We've been using a national army to fight ... conflicts that have amounted to bashing heads until the natives settled down a bit.
Which is not the worst of policy goals. "Nation Building", on the other hand, toward a policy of completely remaking a non-Western society along Western lines, is an open-ended goal with little hope of success. It's particularly difficult to get a democracy to support imposing Western culture on an adversary, when so many voters and activists within the Western democracy hate, or are ashamed of, or reject the axioms of, the Christian, Free-Market, Industrialized West.

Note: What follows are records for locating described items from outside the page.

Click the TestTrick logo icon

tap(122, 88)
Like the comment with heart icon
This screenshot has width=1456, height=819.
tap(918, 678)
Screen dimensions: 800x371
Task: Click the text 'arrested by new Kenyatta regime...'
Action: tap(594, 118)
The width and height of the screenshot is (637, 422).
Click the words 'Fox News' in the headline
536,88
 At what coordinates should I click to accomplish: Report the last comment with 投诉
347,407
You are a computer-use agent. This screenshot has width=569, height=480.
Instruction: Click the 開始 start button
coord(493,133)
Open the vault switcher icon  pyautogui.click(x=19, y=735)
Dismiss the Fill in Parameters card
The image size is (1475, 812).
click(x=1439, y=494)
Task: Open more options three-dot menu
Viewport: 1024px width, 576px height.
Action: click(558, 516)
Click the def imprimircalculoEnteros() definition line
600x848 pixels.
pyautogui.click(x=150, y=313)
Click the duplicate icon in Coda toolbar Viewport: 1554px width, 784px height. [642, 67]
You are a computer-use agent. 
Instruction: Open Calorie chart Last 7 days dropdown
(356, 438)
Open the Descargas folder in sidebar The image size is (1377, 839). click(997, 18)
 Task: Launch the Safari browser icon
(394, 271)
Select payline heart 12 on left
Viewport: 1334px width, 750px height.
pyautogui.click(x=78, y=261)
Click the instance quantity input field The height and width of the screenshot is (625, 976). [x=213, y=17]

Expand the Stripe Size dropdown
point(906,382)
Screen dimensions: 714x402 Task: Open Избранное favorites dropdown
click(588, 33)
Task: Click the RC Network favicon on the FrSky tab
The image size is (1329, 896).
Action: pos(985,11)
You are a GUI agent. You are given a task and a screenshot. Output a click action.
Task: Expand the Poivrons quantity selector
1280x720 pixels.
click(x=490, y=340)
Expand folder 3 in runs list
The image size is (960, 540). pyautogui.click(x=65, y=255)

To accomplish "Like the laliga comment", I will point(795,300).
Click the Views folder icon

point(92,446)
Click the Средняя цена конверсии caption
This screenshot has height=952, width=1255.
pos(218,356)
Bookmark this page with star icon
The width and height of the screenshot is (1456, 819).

Remaking the culture of the militarily defeated American Confederacy is an on-going project. Japan chose many of the West's axioms voluntarily before being militarily defeated, and even so their re-made society is scarcely well-described as "Western". South Korea is still, essentially if very lightly, "occupied".
Assuming the goal was truly and clearly stated with measurable benchmarks that Iraq, Afghanistan, and maybe Iran for good measure were to be considered enemies and targets of war until their governments and people were indistinguishable from Turkey's. Hmph! We haven't even managed to hold TURKEY after that nations defeat and reformation in WWI.